One of those efforts is currently underway in the halls of government. The idea is that federal lawmakers push for a bill that would reverse the decision. The bill aims to trigger the Congressional Review Act which would allow government to reverse the trade bodies decision.

Last week, Democrats secured 30 votes in the senate. That magic number would allow the bill to make it to the floor for a vote. Of course, Democrats aren’t just pushing for the bill to come to a vote. The effort is to get enough sponsors to pass the legislation as well.

Today, we are learning that Democrats have now secured a sizable 50 votes in the senate – just one vote shy of a majority. From The Hill:

Democrats are just one GOP vote shy of the 51-vote threshold for a Senate resolution of disapproval, which would strike down the FCC’s December rules change.

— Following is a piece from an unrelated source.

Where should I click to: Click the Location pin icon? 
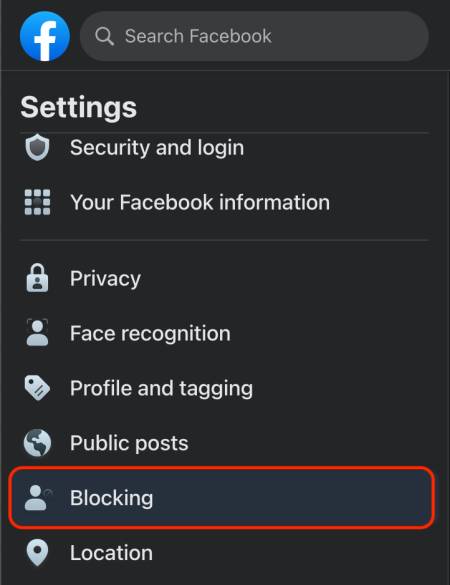[x=37, y=553]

“With full caucus support,” Senate Minority Leader Charles Schumer (D-N.Y.) said, “it’s clear that Democrats are committed to fighting to keep the internet from becoming the Wild West where ISPs are free to offer premium service to only the wealthiest customers while average consumers are left with far inferior options.”

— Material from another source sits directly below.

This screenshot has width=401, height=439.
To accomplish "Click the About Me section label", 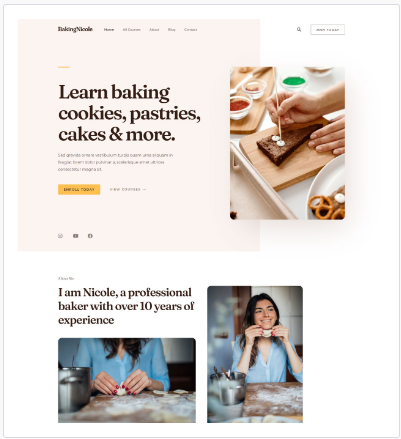I will pyautogui.click(x=66, y=278).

The Democrats’ effort won the support of its first Republican backer, Sen. Susan Collins (Maine), last Tuesday.

“Senator Collins does not support the FCC’s recent decision to repeal net neutrality rules, and she will support Senator Markey’s legislation that would overturn the FCC’s vote,” spokeswoman Annie Clark said in a statement to The Hill.

So, one question at this stage is, is there another step Democrats can take this legislation past a general majority? The answer is yes. If there are two thirds majority of the senators supporting the bill, then the senate can obtain what is known as “cloture” or a “super majority”. At that stage, the president cannot veto the legislation and the bill would become law.

Of course, politically, this is difficult even though it is currently 17 votes away from achieving this. Right now, every Democrat supports the bill which means they have to bring Republican’s on side. It’s a tall order given that the Trump administration heavily supports scrapping the rules protecting the open market of the Internet in favour of big ISPs deciding winners and losers. On the other hand, no one said that Democrats can’t try and save the Internet in spite of the political odds.

It’s unclear what the goal is for this bill. Will it be to get just this legislation passed or will it be to get the seemingly unlikely super majority? We don’t really know at this stage, but right now, it is looking good to get that general majority of senators to support this.